[Stored items from a collection]
-- Opening Marker --

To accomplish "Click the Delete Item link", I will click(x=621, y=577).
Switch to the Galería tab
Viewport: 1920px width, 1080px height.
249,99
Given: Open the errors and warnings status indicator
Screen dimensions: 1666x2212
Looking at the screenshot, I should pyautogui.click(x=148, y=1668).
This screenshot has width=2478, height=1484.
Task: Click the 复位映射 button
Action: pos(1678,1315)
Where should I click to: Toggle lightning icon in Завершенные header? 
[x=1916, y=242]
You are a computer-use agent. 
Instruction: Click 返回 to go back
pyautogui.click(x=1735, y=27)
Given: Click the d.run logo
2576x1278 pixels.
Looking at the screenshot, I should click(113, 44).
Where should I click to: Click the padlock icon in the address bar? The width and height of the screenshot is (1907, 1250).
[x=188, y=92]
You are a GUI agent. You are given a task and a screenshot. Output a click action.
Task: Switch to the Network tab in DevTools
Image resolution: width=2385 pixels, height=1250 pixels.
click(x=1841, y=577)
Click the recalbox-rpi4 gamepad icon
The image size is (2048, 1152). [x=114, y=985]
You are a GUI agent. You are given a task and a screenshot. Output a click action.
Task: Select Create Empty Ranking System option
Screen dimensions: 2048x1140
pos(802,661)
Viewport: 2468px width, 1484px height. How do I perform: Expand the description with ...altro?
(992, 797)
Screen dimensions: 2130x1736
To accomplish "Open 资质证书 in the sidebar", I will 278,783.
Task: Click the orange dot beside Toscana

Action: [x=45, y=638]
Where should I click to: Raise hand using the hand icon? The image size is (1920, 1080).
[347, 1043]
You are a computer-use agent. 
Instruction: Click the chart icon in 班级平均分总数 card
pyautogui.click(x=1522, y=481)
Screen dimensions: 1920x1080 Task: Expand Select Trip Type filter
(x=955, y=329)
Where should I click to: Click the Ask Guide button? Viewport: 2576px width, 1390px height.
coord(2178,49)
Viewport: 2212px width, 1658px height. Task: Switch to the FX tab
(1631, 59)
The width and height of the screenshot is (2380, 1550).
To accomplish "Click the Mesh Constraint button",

-- Closing Marker --

# What you have to do
Write out every entry above exactly as given.

# Finished task
To accomplish "Click the Delete Item link", I will click(x=621, y=577).
Switch to the Galería tab
Viewport: 1920px width, 1080px height.
249,99
Given: Open the errors and warnings status indicator
Screen dimensions: 1666x2212
Looking at the screenshot, I should pyautogui.click(x=148, y=1668).
This screenshot has width=2478, height=1484.
Task: Click the 复位映射 button
Action: pos(1678,1315)
Where should I click to: Toggle lightning icon in Завершенные header? 
[x=1916, y=242]
You are a computer-use agent. 
Instruction: Click 返回 to go back
pyautogui.click(x=1735, y=27)
Given: Click the d.run logo
2576x1278 pixels.
Looking at the screenshot, I should click(113, 44).
Where should I click to: Click the padlock icon in the address bar? The width and height of the screenshot is (1907, 1250).
[x=188, y=92]
You are a GUI agent. You are given a task and a screenshot. Output a click action.
Task: Switch to the Network tab in DevTools
Image resolution: width=2385 pixels, height=1250 pixels.
click(x=1841, y=577)
Click the recalbox-rpi4 gamepad icon
The image size is (2048, 1152). [x=114, y=985]
You are a GUI agent. You are given a task and a screenshot. Output a click action.
Task: Select Create Empty Ranking System option
Screen dimensions: 2048x1140
pos(802,661)
Viewport: 2468px width, 1484px height. How do I perform: Expand the description with ...altro?
(992, 797)
Screen dimensions: 2130x1736
To accomplish "Open 资质证书 in the sidebar", I will 278,783.
Task: Click the orange dot beside Toscana

Action: [x=45, y=638]
Where should I click to: Raise hand using the hand icon? The image size is (1920, 1080).
[347, 1043]
You are a computer-use agent. 
Instruction: Click the chart icon in 班级平均分总数 card
pyautogui.click(x=1522, y=481)
Screen dimensions: 1920x1080 Task: Expand Select Trip Type filter
(x=955, y=329)
Where should I click to: Click the Ask Guide button? Viewport: 2576px width, 1390px height.
coord(2178,49)
Viewport: 2212px width, 1658px height. Task: Switch to the FX tab
(1631, 59)
The width and height of the screenshot is (2380, 1550).
To accomplish "Click the Mesh Constraint button",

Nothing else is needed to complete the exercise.